### MATERIAL PROVIDED
.....

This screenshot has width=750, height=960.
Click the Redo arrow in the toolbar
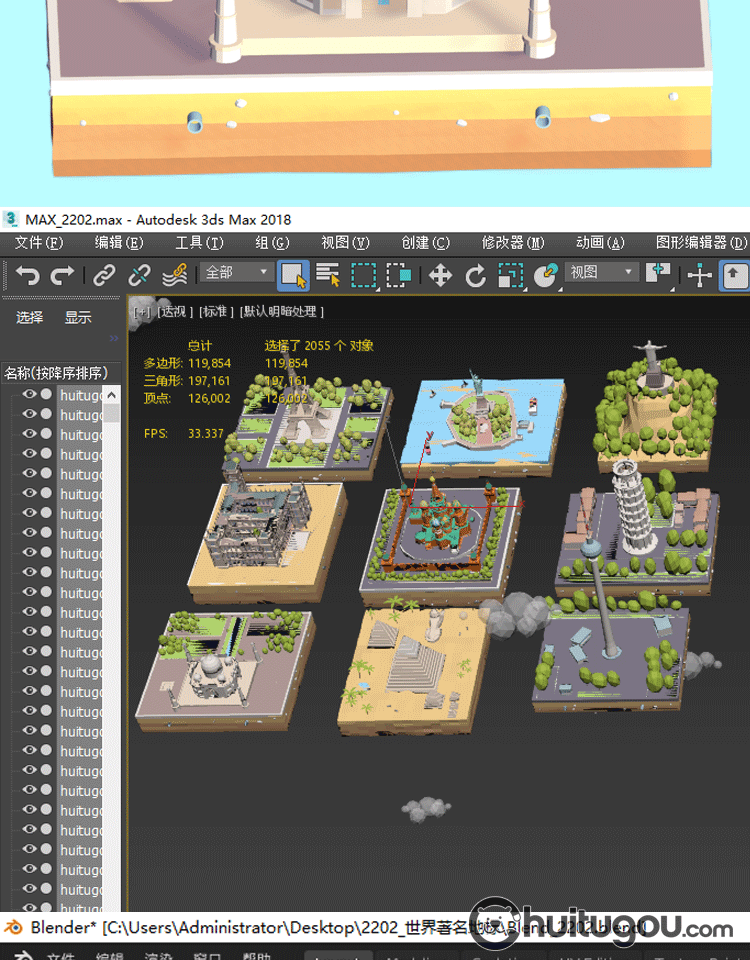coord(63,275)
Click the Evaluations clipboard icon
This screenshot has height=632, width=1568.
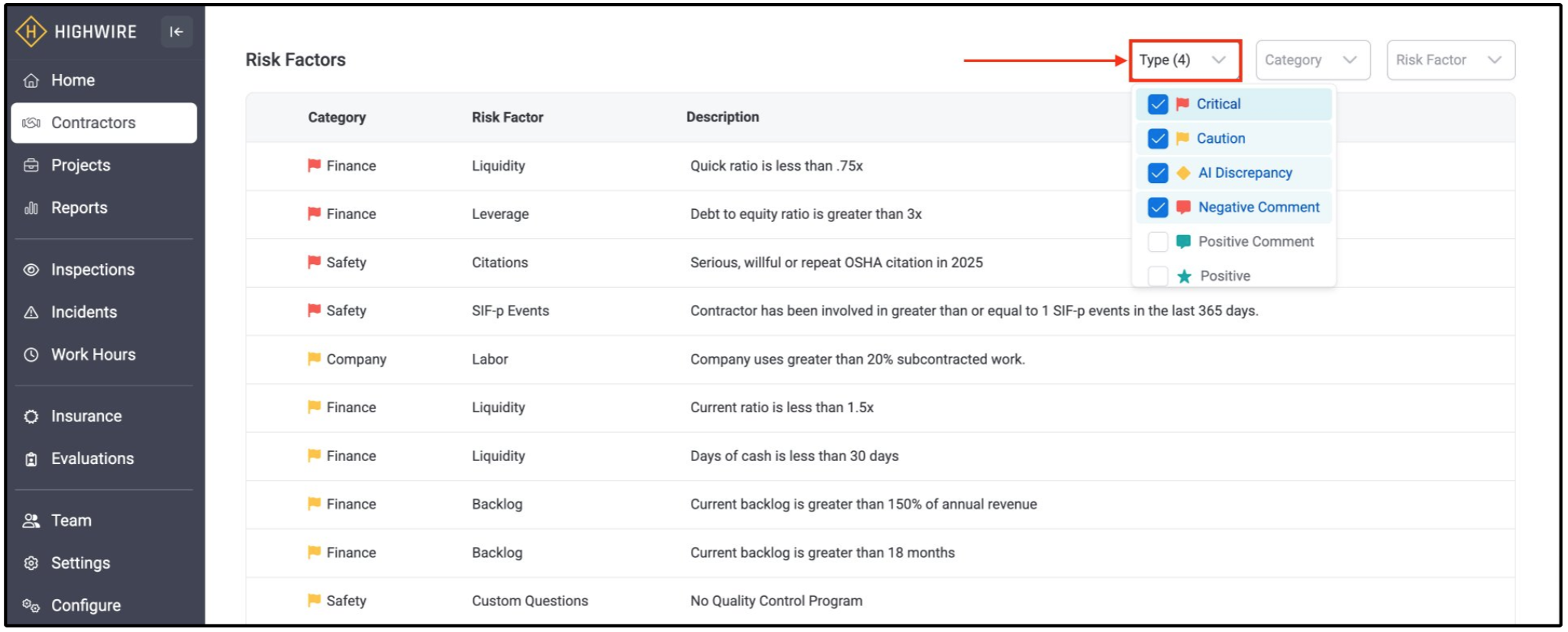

.....

### EXERCISE DIRECTIONS
All lines from the one containing "Click the Redo arrow in the toolbar" through the end of the entries, both ends included, should be written out exactly, with no pictures.

### TASK ANSWER
Click the Redo arrow in the toolbar
coord(63,275)
Click the Evaluations clipboard icon
This screenshot has height=632, width=1568.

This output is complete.